> _Task item_:
Beginning at the line that mentions "Given: Click the", retype the rest of the records below exactly. Pictures are not part of the copy.

(Collected data)
◇ ◇ ◇ ◇ ◇ ◇ ◇
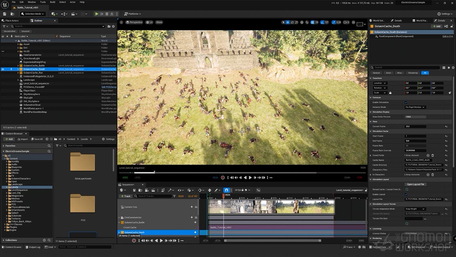This screenshot has width=456, height=257.
Task: Click the Draw Entity Percent slider
Action: click(415, 117)
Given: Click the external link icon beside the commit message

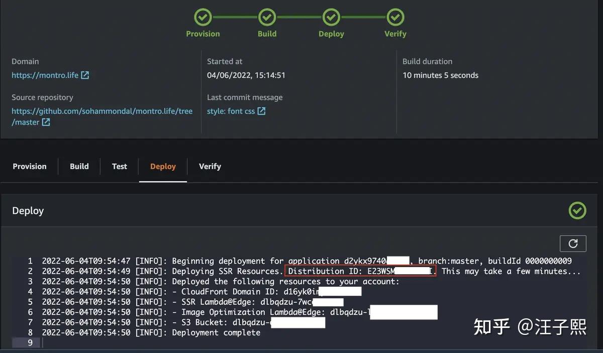Looking at the screenshot, I should pos(261,111).
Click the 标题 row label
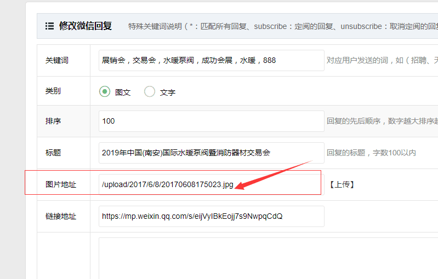Viewport: 438px width, 279px height. [x=53, y=153]
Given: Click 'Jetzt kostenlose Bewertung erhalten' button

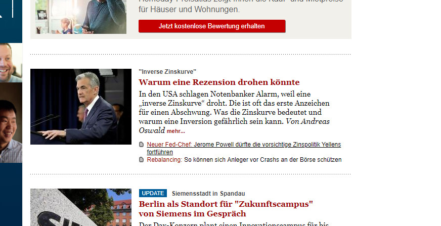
◇ ◇ ◇ ◇ ◇ ◇ ◇
> _Expected answer_:
Given: Click the external link icon beside the commit message

Looking at the screenshot, I should pos(261,111).
Click the 标题 row label
Viewport: 438px width, 279px height. [x=53, y=153]
Given: Click 'Jetzt kostenlose Bewertung erhalten' button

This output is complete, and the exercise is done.